> _Input data_

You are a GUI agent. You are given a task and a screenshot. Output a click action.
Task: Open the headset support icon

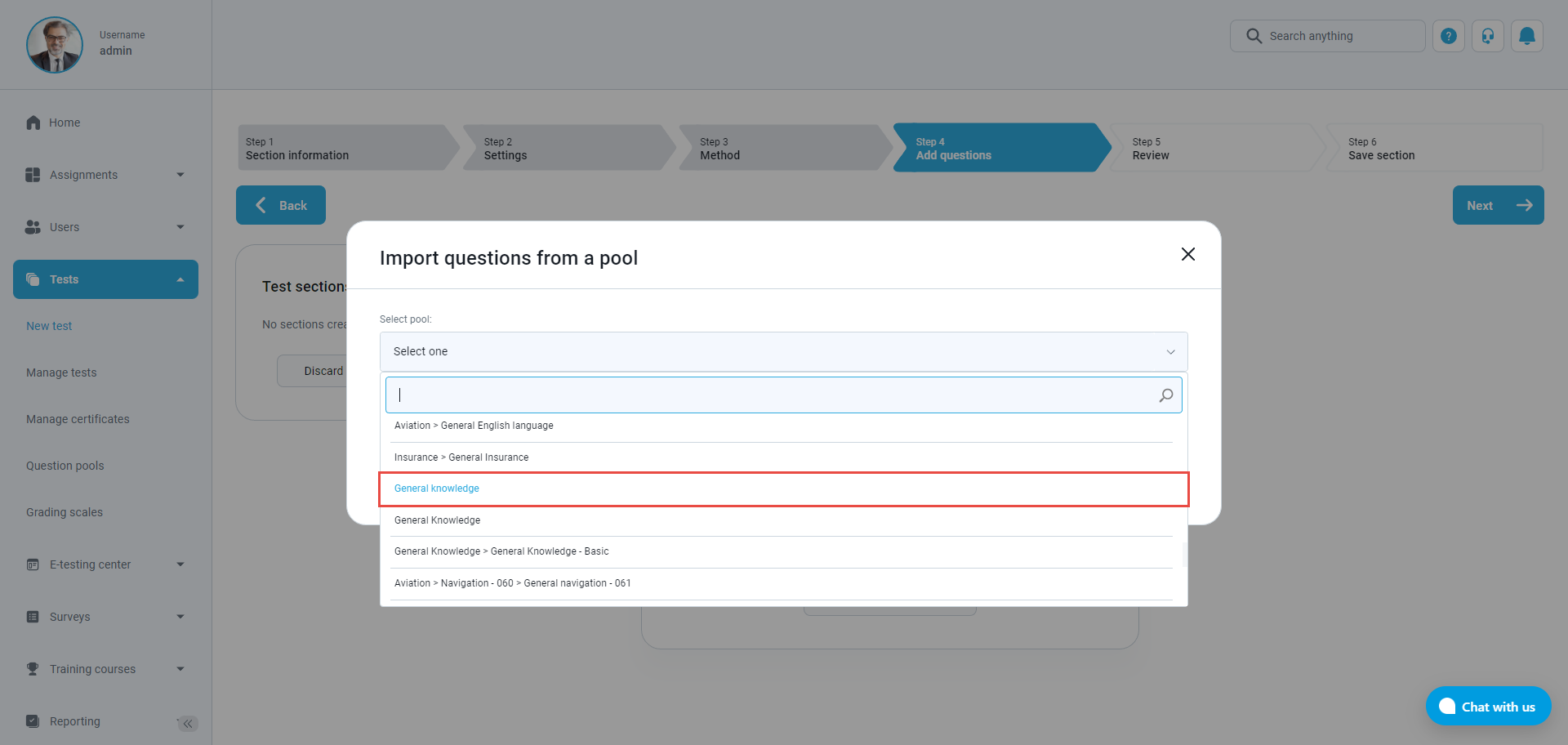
...
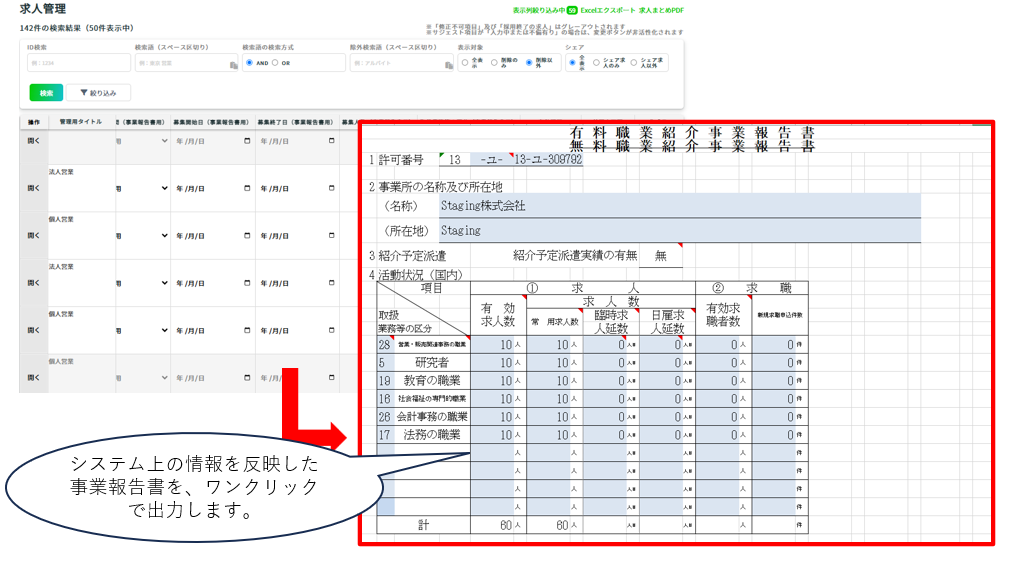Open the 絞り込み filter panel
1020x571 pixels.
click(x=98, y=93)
...
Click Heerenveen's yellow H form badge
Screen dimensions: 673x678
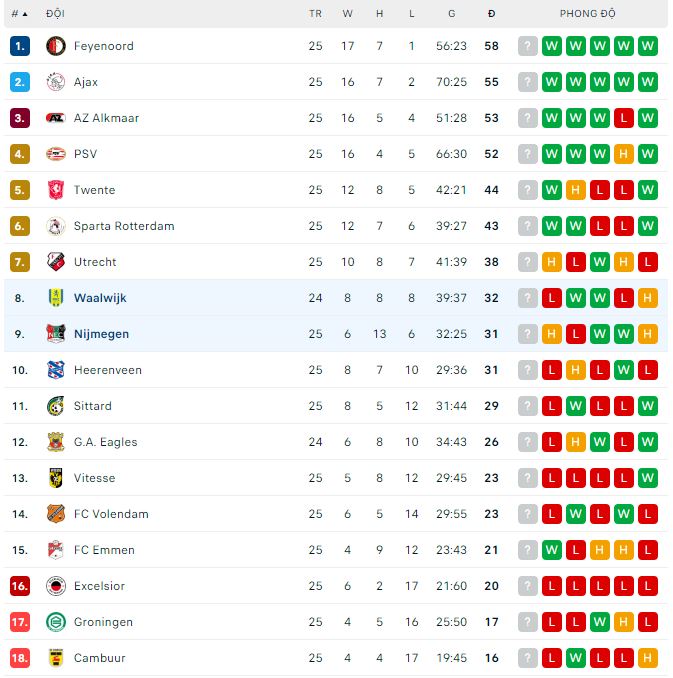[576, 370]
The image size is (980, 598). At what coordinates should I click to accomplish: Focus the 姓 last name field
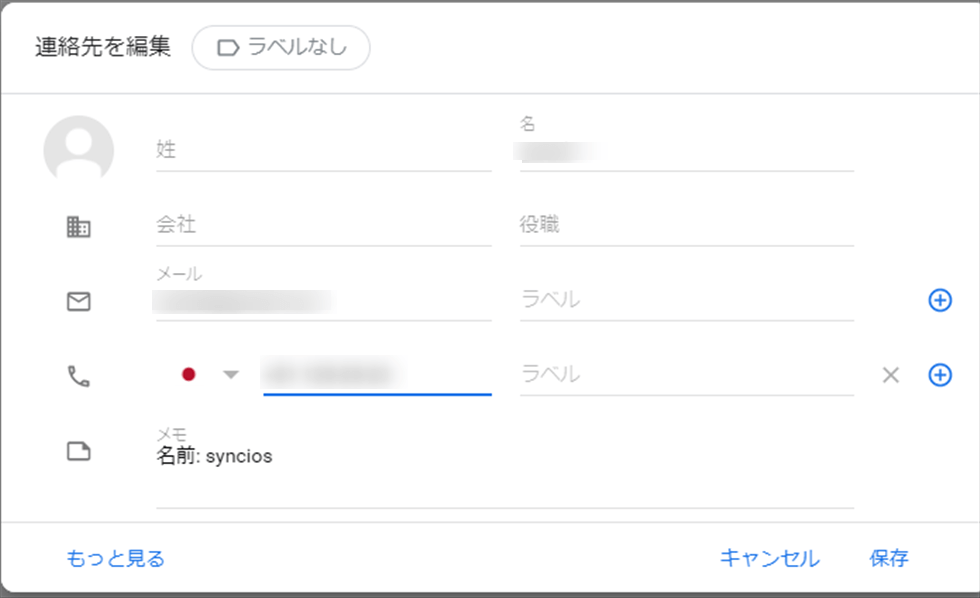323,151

> _Work instructions_
Rewrite the records starting at the line that contains "Open the 絞り込み filter panel" and ending after the line that contains "click(x=98, y=93)", putting "filter sidebar" in place of "filter panel" and changing nothing else. Leave the pictures out.

> _Solution_
Open the 絞り込み filter sidebar
1020x571 pixels.
click(x=98, y=93)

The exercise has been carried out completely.